The Netflix sitcom, which debuts on Friday, follows failed American footballer Colt Bennett (Kutcher) as he returns home to Colorado to help run the family ranch – where his brother Jameson “Rooster” Bennett (Masterson) stayed on and paid his dues while Colt was off chasing his NFL dreams.

Joining the sitcom veterans are acclaimed actors Sam Elliott and Debra Winger as their tough-as-rawhide parents Beau and Maggie – the first time either of them have appeared in a traditional multi-camera comedy.

"[Colt] is kind of a ladies' man and he's a little bit of a rebel – and he's the kind of guy that will kind of do anything for a dare," says Kutcher, 38, who also starred in sitcom Two and a Half Men, MTV prank show Punk'd, which he created in 2003, and movies including The Butterfly Effect (2004) and No Strings ­Attached (2011).

“He comes back home a little bit with his tail between his legs and kind of with that same crisis I think a lot of late-20 and early-30-year-olds are in, where they go off and get a degree, and then they try to enter a workforce where there really isn’t a job for them.”

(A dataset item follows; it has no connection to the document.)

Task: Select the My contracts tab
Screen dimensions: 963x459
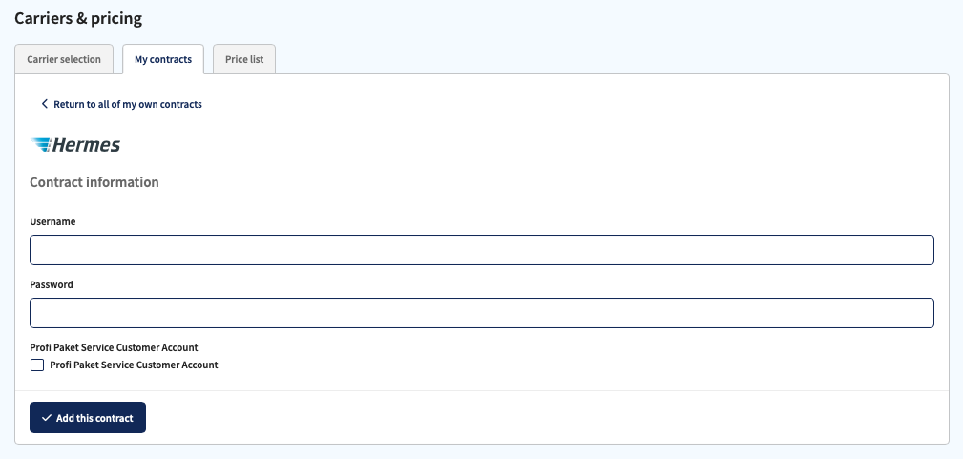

Of his reunion with Kutcher, 40-year-old Masterson says: “It felt like no time passed, I swear to God.”

His character possesses many of the qualities Colt lacks.

“He’s the last one to go to bed, and the first one up,” says Masterson. “He’s loyal to his family and he believes that he’s the most badass rancher in the state of Colorado. He basically says things that you shouldn’t say – he has no filter.”

Archie Bunker revisited

As Beau, 71-year-old Elliott plays a conservative, hard-working ­Vietnam veteran with unwavering beliefs, who took on the ranch after his father’s death.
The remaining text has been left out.